I was surprised doing the following:
R) system.time(lastOrder <- order[,lapply(.SD,tail,1),by="TRADER_ID,EXEC_IDATE"]);
utilisateur système écoulé
1.45 0.00 1.53
R) nrow(order)
[1] 75301
R) ncol(order)
[1] 23
Thought it was very long, then I did
R) system.time(lastOrder <- order[,list(test=tail(EXEC_IDATE,1)),by="TRADER_ID,EXEC_IDATE"]);
utilisateur système écoulé
0.14 0.00 0.14
as far as I understand, if you know all the rows to select and work on most of the work is done, then I don't see why apply this to all columns should be 10x longer. Am I doing something wrong on the first bit of code, this is the only way I know to select last rows by group
Last row by group :
DT[, .SD[.N], by="TRADER_ID,EXEC_IDATE"] # (1)
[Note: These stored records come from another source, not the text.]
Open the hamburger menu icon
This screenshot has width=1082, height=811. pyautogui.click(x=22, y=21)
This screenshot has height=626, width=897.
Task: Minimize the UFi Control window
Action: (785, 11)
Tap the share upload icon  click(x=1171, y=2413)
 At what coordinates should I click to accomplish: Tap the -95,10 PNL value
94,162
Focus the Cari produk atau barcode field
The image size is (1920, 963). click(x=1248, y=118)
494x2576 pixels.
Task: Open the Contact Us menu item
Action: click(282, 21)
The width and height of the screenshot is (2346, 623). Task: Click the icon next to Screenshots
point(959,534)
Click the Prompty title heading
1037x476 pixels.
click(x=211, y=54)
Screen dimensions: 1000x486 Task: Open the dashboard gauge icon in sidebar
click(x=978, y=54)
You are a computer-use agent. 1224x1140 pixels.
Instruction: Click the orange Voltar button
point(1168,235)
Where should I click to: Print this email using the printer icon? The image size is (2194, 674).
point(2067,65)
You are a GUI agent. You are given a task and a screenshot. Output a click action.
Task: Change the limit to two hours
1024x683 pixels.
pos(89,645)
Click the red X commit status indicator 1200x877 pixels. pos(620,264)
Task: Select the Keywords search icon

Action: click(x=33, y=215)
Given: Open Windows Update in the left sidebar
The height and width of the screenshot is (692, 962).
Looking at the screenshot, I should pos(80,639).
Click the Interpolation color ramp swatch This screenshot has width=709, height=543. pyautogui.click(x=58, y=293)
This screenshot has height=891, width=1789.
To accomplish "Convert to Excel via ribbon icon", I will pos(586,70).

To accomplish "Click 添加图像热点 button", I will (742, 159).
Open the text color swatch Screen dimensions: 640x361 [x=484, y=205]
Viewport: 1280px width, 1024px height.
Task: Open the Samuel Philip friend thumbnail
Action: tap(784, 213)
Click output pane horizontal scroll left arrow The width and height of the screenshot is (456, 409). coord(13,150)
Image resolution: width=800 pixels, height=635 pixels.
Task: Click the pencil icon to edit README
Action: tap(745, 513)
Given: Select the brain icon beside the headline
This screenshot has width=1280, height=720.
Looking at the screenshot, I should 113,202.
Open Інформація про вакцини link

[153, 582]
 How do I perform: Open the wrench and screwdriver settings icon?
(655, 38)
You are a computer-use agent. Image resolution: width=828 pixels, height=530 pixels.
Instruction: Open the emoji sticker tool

or, faster (avoid use of .SD
where possible, for speed) :
w = DT[, .I[.N], by="TRADER_ID,EXEC_IDATE"][[3]] # (2)
DT[w]
Note that the following feature request will make approach (1) as fast as approach (2) :
FR#2330 Optimize .SD[i] query to keep the elegance but make it faster unchanged.